Exhibited at Fragment Gallery, Moscow, Russia, 2021




Lunacide, 2018, laser cutting on sheet iron, 45x25cm.





Purple Kiss ♡, 2018, single channel video (03’56” / link: https://youtu.be/vDcsrFmC4IY)



The Messenger of the Underworld, 2021, laser cut stainless steel, subsidiary materials, 35x50cm.







Kiss of Chaos ☆, 2020, Single channel video (04'18" / link: https://youtu.be/cKS-wWDNCwE). Commissioned by MMCA, Korea.



Prometheus, 2021, a beer bottle, laser cut stainless steel, 3d printed pelvis, dimensions variable.





Honbaek: cloud spirits & white spirits (Queer Talisman), 2019, digital printed on traditional Korean mulberry paper, a globe, skewer, 20x20x43cm.







(from top to bottom)
To Find the Missing Horn or Tail, 2018, digital printing on acrylate polymer, 50x35cm.
Analufo No.33, 2018, digital printing on paper, frame, 59x85cm.







Love-in, 2021, silicone casting, silicone tubes, horse pipes, a rubber ball, a led light. dimensions variable.





Photo by Fragment Gallery

Dew Kim’s (a.k.a Huh, Need-you) artistic practice is built on studying various forms of social conflicts. Kim thinks the starting point of art, religion, and identity lies in the critical point of change and collision. The process of destruction, in masochistic terms, is both pain and pleasure. His artwork explores issues of sexuality, queerness, feminism, sadomasochism, pop culture, religion, mysticism, and the body as forms of knowledge and research.

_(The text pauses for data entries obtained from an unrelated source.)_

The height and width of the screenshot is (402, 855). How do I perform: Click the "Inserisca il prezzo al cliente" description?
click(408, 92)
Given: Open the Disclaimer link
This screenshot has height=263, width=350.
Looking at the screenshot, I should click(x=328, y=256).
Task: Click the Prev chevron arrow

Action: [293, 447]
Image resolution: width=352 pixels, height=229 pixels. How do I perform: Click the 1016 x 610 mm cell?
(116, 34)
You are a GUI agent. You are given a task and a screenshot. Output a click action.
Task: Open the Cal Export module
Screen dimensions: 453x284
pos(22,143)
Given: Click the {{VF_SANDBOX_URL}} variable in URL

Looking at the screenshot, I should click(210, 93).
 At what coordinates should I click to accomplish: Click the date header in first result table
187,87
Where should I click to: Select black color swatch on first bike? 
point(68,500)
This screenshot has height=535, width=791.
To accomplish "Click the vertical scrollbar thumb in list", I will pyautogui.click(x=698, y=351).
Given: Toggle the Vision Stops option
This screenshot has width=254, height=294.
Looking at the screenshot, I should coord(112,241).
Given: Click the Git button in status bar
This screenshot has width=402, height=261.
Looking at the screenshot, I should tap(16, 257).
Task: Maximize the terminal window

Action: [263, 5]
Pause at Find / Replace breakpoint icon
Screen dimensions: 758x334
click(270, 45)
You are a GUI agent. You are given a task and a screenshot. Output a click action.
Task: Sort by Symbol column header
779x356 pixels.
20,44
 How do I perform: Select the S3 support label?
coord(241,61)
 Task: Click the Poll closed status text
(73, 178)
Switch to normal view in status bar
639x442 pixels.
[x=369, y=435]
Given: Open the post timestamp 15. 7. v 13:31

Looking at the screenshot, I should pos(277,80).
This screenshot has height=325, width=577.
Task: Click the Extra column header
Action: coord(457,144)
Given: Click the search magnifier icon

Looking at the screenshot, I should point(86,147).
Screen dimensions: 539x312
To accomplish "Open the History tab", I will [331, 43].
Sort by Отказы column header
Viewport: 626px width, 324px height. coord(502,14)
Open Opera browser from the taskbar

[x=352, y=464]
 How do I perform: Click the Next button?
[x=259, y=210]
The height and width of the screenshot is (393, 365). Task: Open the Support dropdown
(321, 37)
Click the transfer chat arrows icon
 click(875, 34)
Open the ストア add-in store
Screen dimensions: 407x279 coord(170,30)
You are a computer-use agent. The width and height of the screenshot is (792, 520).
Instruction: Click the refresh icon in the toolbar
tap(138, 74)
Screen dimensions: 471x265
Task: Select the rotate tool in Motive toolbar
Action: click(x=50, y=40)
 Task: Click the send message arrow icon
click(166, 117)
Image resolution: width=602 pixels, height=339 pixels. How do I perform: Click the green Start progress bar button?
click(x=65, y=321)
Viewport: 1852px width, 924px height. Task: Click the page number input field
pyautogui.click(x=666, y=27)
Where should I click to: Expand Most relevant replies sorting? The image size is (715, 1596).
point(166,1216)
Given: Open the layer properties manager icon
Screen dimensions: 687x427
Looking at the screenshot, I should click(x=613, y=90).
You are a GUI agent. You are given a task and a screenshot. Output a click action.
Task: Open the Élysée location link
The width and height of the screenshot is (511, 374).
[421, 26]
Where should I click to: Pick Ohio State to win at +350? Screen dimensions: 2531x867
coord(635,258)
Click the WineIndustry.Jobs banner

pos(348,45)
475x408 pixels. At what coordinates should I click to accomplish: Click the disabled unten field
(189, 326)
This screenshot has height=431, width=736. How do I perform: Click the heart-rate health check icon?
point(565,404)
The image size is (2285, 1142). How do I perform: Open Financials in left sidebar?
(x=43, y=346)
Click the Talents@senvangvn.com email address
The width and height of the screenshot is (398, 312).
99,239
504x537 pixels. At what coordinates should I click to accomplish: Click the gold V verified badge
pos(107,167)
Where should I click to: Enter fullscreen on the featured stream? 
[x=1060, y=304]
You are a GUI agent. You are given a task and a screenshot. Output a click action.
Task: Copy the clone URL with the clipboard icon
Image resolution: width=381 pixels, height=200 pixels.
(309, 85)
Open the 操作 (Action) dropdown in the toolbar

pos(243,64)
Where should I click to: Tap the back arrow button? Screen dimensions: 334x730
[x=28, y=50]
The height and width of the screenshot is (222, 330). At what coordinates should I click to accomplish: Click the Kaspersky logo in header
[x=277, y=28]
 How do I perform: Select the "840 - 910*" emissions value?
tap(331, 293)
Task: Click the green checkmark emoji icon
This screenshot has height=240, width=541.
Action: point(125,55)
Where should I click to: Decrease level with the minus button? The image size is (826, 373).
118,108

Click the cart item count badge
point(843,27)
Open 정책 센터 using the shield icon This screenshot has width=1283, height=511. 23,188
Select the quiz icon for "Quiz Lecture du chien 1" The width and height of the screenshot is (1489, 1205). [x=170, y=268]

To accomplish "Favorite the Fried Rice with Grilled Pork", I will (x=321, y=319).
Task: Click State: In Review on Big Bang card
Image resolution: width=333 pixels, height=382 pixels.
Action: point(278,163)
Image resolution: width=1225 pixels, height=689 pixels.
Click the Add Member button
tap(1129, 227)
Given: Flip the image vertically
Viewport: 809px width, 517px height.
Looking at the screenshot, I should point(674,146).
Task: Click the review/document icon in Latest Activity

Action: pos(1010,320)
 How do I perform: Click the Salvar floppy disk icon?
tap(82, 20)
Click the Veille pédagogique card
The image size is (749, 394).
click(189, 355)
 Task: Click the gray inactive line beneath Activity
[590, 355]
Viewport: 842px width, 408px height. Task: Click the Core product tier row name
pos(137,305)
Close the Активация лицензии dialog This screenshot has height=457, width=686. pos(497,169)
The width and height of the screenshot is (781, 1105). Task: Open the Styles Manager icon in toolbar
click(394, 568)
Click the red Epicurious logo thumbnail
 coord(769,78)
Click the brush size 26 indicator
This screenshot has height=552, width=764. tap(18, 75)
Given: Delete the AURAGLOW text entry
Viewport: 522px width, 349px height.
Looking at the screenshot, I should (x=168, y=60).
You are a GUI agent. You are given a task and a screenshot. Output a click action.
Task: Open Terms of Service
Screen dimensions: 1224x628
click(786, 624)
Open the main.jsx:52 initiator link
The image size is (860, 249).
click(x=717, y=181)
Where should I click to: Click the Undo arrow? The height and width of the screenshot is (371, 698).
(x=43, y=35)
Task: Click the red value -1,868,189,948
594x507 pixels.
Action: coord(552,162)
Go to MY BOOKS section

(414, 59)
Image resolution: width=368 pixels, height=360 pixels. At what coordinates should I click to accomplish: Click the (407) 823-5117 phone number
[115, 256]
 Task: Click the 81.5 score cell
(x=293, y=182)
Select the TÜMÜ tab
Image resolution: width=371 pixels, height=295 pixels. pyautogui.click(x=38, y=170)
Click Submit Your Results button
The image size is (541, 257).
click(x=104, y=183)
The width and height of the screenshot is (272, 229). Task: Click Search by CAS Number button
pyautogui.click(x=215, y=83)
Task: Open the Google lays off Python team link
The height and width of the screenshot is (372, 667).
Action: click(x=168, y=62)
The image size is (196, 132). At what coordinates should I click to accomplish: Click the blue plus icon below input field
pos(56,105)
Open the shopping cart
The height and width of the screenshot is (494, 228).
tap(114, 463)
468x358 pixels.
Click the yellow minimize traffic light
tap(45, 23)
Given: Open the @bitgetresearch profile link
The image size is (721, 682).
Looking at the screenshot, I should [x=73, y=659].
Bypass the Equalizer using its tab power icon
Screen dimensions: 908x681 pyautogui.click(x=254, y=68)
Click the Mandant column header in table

Dew Kim has done queer sci-fi works since 2018. Dew Kim’s project, presented at the exhibition, is dedicated to a simultaneous moment in which the destruction of mankind and the birth of a new species occur simultaneously. A previously non-existent posthuman species replace homo sapiens with non-binary gender identity. The exhibition talks about a queer practice trying to make or coordinate these changes and conflicts into a new form and erase existing normative boundaries.

Dew Kim views the concepts of 'queerness' and ‘gender’, the boundaries of which become blurred as they get more fragmented and expand along a spectrum, through the lens of Shamanism. As a shaman plays a role in creating flow in the gaps of two separate objects, time, and space, he visualizes queer narratives and attempts to transcend confrontational states through the process of mutating the body by objectifying himself. The exhibition and performance Apocalypse Kiss talks about a way to reveal the desires of the failure who is out of the orbit of normality. This newly born, objectified self stands at an intersecting and marginal point in the dichotomous world, using its body as a tool. Through this, he tries to transcend the confrontational state and serve as a subject that escapes the dualistic way of thought. After all, it talks of a chaotic world that continues to expand through a being which constantly divides itself.